The Paris Agreement, which entered into force on 4 November 2016, requires Parties to put forward their best efforts through “nationally determined contributions” (NDCs). These NDCs represent targets and actions for the post-2020 period.
Nigeria’s updated NDC reflects higher ambition, higher quality, and higher national buy-in. In terms of the numbers, the updated NDC:
- Updates baseline business as usual (BAU) projections, using more accurate and recent economic growth projections. Estimated BAU 2030 emissions are now at 453 MTCO2e, increasing 31 percent from a 2018 baseline of 347 MTCO2e.
- Raises economy-wide mitigation targets to 47 percent, with 20 percent of emissions unconditional. The updated ambition includes improved reduction projections for the waste sector and new gases, including short lived climate pollutants (SLCPs) and hydrofluorocarbons (HFCs).
With this revised baseline, Nigeria’s updated NDC results in far fewer absolute emissions than were previously submitted in the 2015 NDC—more ambitious as a percentage, consistent with the 1.5°C pathway, and peaking emissions by the end of the decade.

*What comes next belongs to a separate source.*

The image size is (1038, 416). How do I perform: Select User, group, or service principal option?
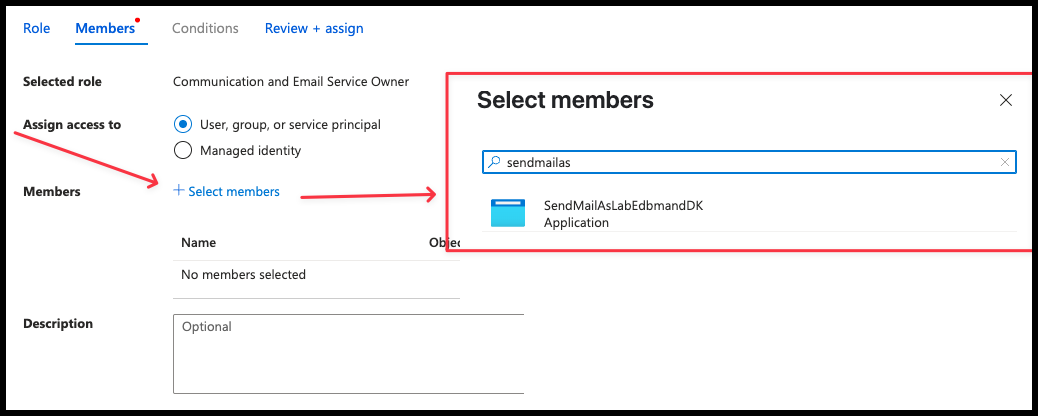183,124
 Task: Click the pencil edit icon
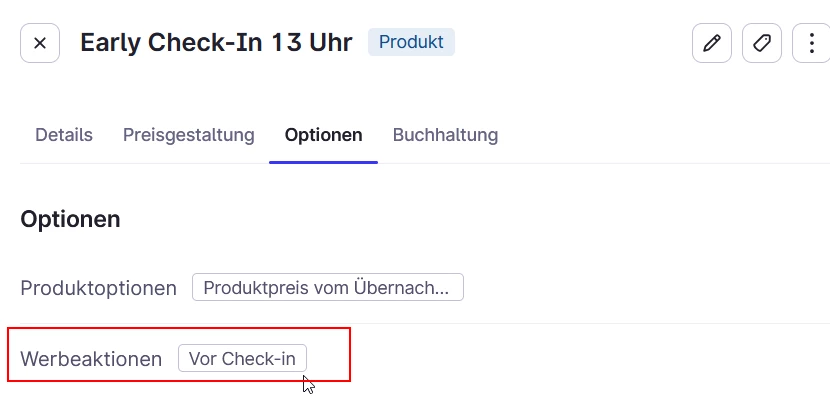[x=711, y=43]
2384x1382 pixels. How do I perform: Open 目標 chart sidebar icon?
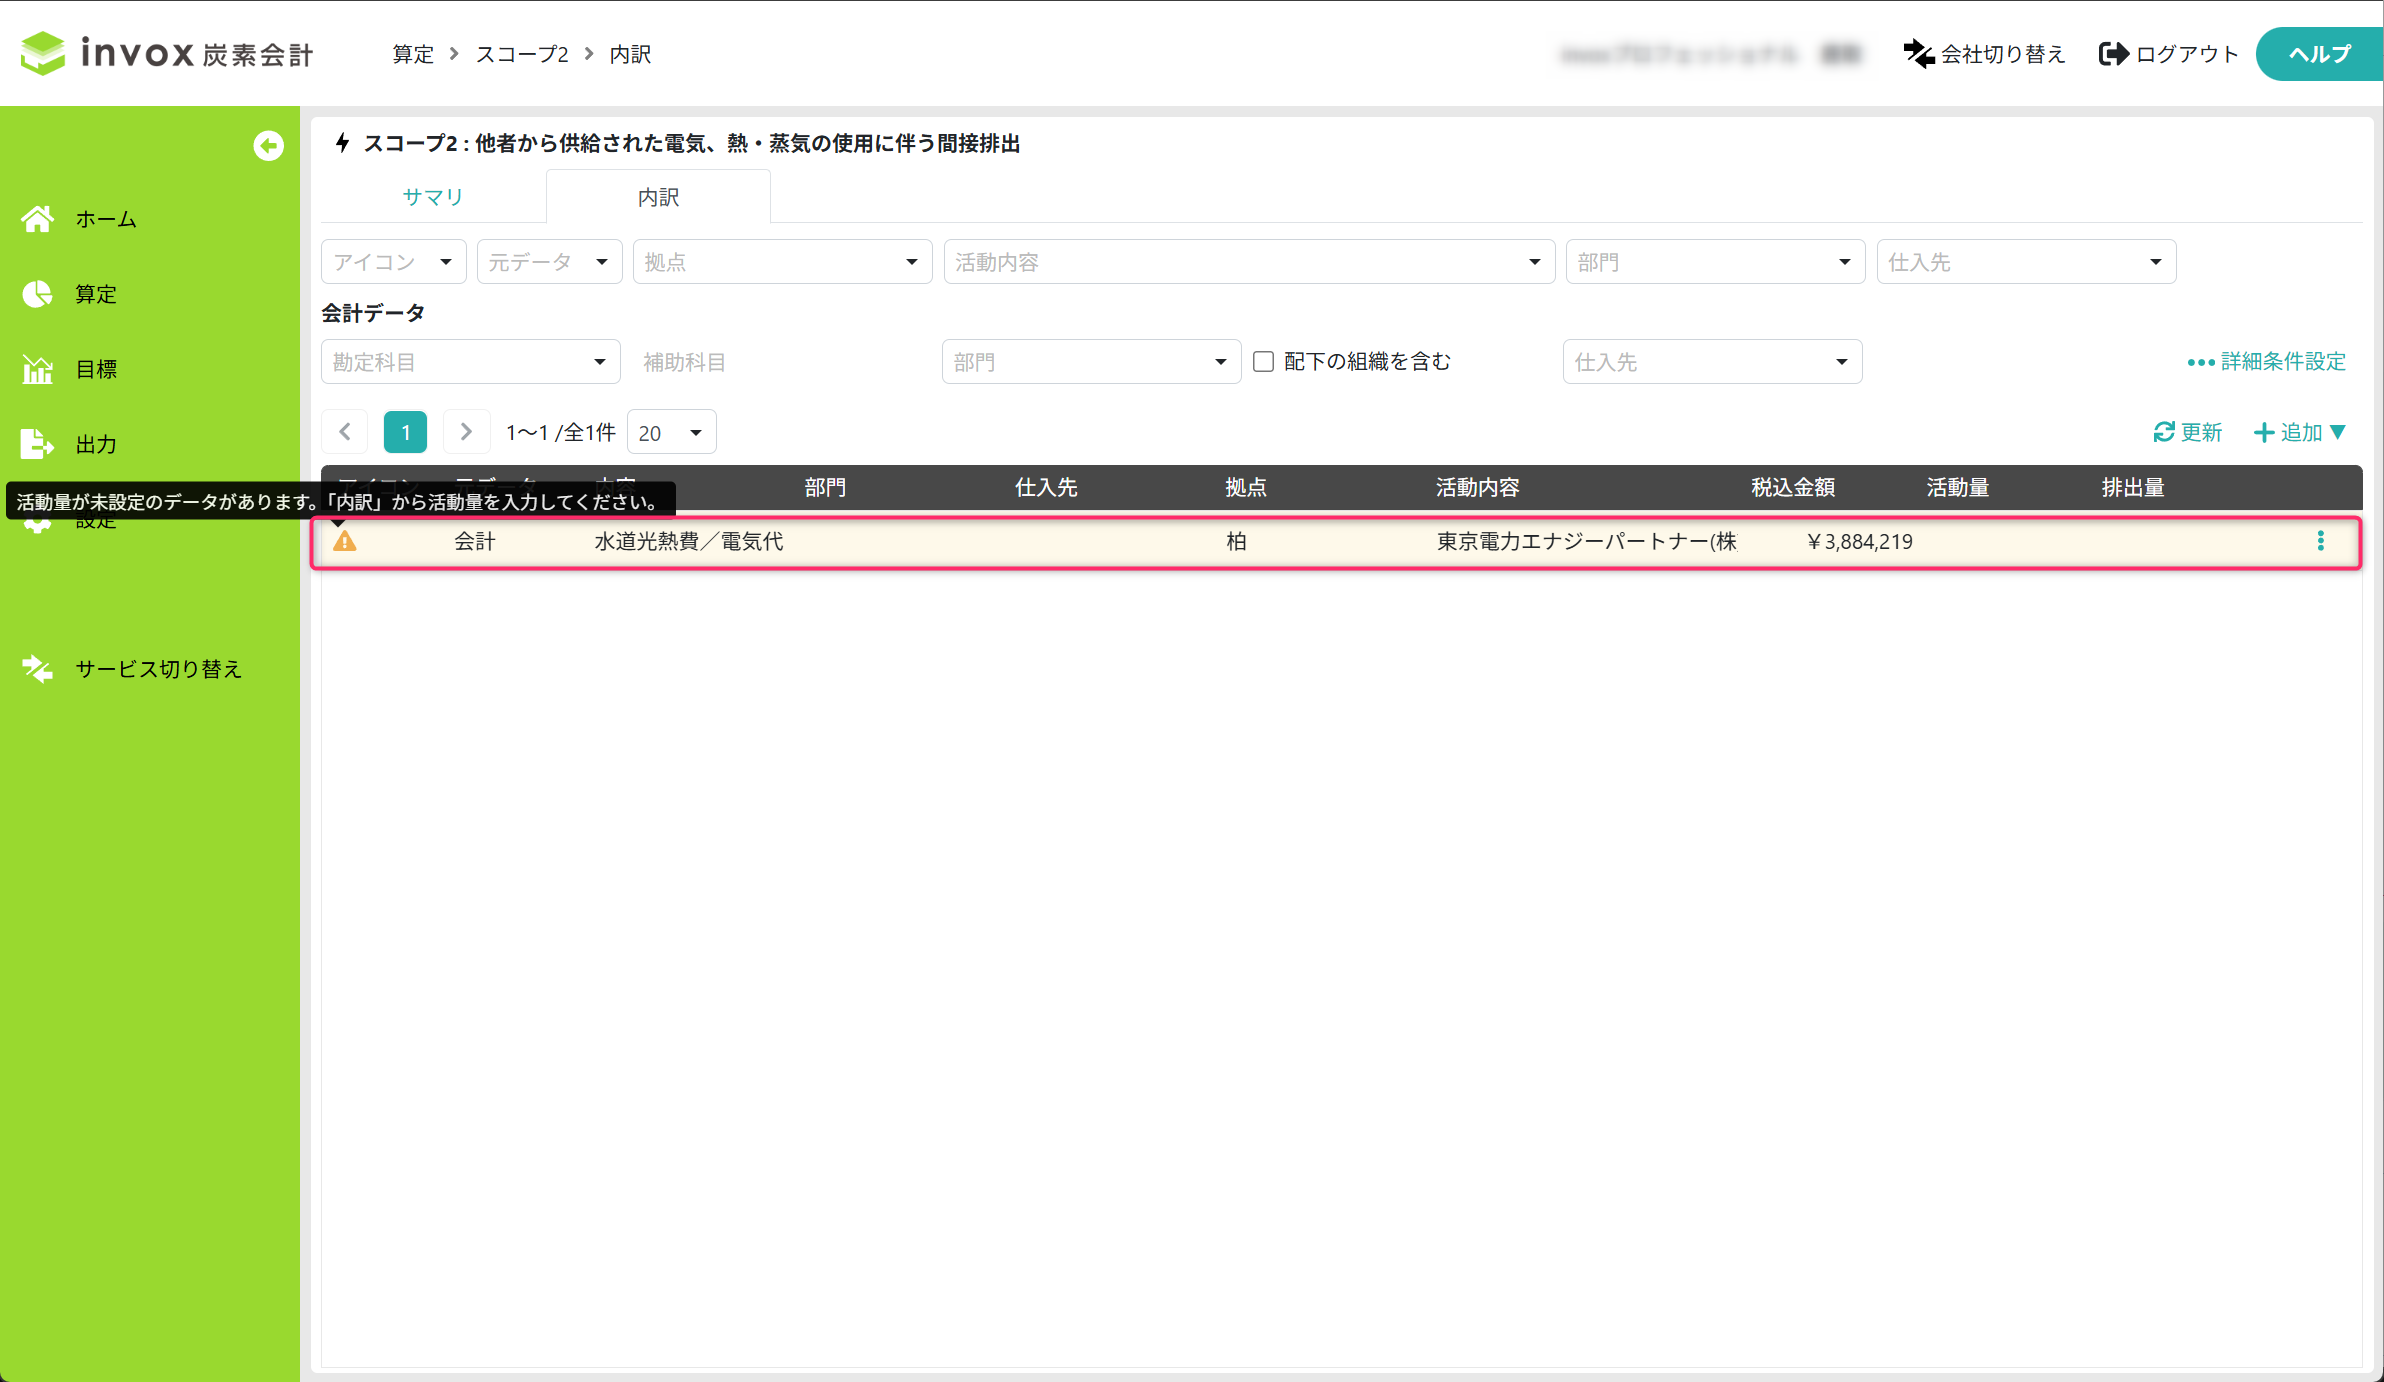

With respect to oil and gas emissions, the revised NDC is significantly stronger than the prior NDC. The revised NDC commits to end flaring by 2030, whereas the prior version committed only to “work towards ending” flaring by 2030. The NDC also commits to reducing fugitive methane emissions from oil and gas operations by 60% by 2031. The NDC reports that fugitive emissions represent 36% of energy sector GHG emissions, which in turn account for 60% of the country’s total GHG emissions. Thus, a 60% reduction would represent about 13% of total GHG emissions for Nigeria.